Generally, women become aware of lumps in the breast during the course of a routine (monthly) breast self-exam. It has been seen that most breast lumps are in fact harmless. However, it becomes essential to understand the difference between innocuous and harmful breast lumps and seek timely care.
Breast lumps can have various causes:
- Wounds (rupture of blood vessels, damage of fat cells and other injuries)
- Infections (known as mastitis is most common in lactating mothers, in case of a piercing on the nipple and can also take the form of accumulation of pus)
- Benign growths
The following are the benign forms of lumps in the breast:
- Fibroadenomas are common, non cancerous changes in the breast.
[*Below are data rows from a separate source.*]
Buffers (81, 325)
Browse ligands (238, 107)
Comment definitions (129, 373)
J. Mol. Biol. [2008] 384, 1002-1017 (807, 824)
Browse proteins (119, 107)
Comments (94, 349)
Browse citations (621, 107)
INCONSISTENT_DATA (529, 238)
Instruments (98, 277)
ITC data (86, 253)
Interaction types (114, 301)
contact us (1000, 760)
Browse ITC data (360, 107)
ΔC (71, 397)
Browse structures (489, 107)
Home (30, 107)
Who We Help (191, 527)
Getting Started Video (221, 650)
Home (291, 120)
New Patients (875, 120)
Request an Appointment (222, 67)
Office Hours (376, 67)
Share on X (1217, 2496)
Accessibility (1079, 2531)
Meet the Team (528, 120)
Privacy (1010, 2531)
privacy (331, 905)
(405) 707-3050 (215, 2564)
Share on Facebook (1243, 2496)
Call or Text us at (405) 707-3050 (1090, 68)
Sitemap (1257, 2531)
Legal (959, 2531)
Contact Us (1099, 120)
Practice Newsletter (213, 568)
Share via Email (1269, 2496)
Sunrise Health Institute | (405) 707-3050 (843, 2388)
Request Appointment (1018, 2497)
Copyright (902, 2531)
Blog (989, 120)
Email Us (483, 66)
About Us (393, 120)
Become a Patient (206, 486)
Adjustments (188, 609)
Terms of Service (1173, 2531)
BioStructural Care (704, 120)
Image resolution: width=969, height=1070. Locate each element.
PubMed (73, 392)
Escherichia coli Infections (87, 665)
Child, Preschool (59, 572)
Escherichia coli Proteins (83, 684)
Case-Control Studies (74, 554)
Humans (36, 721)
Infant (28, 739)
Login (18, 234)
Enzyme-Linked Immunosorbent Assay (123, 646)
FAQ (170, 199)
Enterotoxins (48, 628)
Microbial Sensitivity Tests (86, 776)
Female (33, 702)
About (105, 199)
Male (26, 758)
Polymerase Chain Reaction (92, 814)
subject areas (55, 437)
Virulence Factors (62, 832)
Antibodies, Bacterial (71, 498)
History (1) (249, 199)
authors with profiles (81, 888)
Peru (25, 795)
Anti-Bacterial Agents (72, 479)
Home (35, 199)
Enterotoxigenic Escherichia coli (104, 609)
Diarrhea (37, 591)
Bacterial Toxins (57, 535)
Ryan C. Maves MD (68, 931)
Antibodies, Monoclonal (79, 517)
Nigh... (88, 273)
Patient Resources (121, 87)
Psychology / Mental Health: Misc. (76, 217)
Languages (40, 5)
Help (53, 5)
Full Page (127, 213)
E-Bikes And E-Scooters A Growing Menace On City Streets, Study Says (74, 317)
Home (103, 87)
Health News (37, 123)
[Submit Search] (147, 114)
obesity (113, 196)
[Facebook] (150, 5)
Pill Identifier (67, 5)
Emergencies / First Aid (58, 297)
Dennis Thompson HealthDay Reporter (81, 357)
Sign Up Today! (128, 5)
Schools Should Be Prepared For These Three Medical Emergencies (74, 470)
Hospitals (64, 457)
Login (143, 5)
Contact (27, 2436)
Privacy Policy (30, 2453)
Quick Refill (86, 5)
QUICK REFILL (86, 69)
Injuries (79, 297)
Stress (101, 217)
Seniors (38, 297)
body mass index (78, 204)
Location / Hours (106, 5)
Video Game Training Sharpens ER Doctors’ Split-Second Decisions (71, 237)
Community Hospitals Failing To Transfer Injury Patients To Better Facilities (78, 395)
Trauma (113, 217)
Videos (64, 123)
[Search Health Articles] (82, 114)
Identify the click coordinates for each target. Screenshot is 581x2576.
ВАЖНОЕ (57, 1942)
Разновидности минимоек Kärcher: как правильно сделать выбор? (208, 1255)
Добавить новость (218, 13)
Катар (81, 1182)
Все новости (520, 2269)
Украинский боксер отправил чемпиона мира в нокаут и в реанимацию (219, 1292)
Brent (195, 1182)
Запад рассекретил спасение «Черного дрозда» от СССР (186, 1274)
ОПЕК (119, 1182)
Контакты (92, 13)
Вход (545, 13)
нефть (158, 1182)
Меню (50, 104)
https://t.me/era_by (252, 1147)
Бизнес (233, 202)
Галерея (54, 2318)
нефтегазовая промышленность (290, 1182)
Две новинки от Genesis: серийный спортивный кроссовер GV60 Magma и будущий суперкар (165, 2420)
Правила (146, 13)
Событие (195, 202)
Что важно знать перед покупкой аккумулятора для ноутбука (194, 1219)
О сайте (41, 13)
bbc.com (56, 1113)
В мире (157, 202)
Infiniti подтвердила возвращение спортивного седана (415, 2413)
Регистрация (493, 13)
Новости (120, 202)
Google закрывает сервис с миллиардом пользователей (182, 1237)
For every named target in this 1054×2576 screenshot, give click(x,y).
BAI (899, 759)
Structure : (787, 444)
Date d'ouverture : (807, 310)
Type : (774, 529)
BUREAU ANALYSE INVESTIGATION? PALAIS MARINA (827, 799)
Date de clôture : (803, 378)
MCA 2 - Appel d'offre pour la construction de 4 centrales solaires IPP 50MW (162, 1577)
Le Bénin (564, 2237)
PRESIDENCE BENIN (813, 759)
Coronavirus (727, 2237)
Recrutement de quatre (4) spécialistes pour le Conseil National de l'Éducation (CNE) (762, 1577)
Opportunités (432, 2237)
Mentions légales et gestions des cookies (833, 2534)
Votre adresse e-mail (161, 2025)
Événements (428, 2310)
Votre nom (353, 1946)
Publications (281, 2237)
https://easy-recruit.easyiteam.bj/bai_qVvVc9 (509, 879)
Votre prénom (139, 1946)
These growths are mostly found to crop up in women aged between 30-35 years. These are solid, rigid tumors which generally do not cause pain but at times may be slightly sore.
- Breast cysts are tissue sacs which are filled with a benign fluid. This causes the breast lump to feel soft and spongy. It should be noted that the size of a breast cyst can transform as per as the woman’s menstrual cycle. These are mostly known to affect women over 35 years of age.
- Fibrocystic changes are abnormalities in the breast in the form of lumps, a grainy appearance and pain in the breasts. These changes are linked to a woman’s tendency to be adversely affected by hormone variations.
When the lump in the breast in found to be malignant, it will have an irregular shape and will have a very stiff feel to it. Breast cancer can afflict women of all ages, once they are pubescent and is generally associated with breast lumps devoid of pain, a discharge from the nipples, and an inflammation of the skin of the breast.
In case of mastitis in a woman who is breastfeeding the line of treatment is most often a course of antibiotics and using heat treatment. A fibroadenoma can be removed with the help of a lumpectomy, or a laser ablation. If the doctor has aspersions about the fibroadenoma, a biopsy should be done. When breast cysts are found a fine needle aspiration is done with a syringe which gets rid of the fluid and prevents a recurrence. In case of breast cancer, the lump can be dealt with through surgery, chemotherapy and radiation. The apt treatment varies from case to case.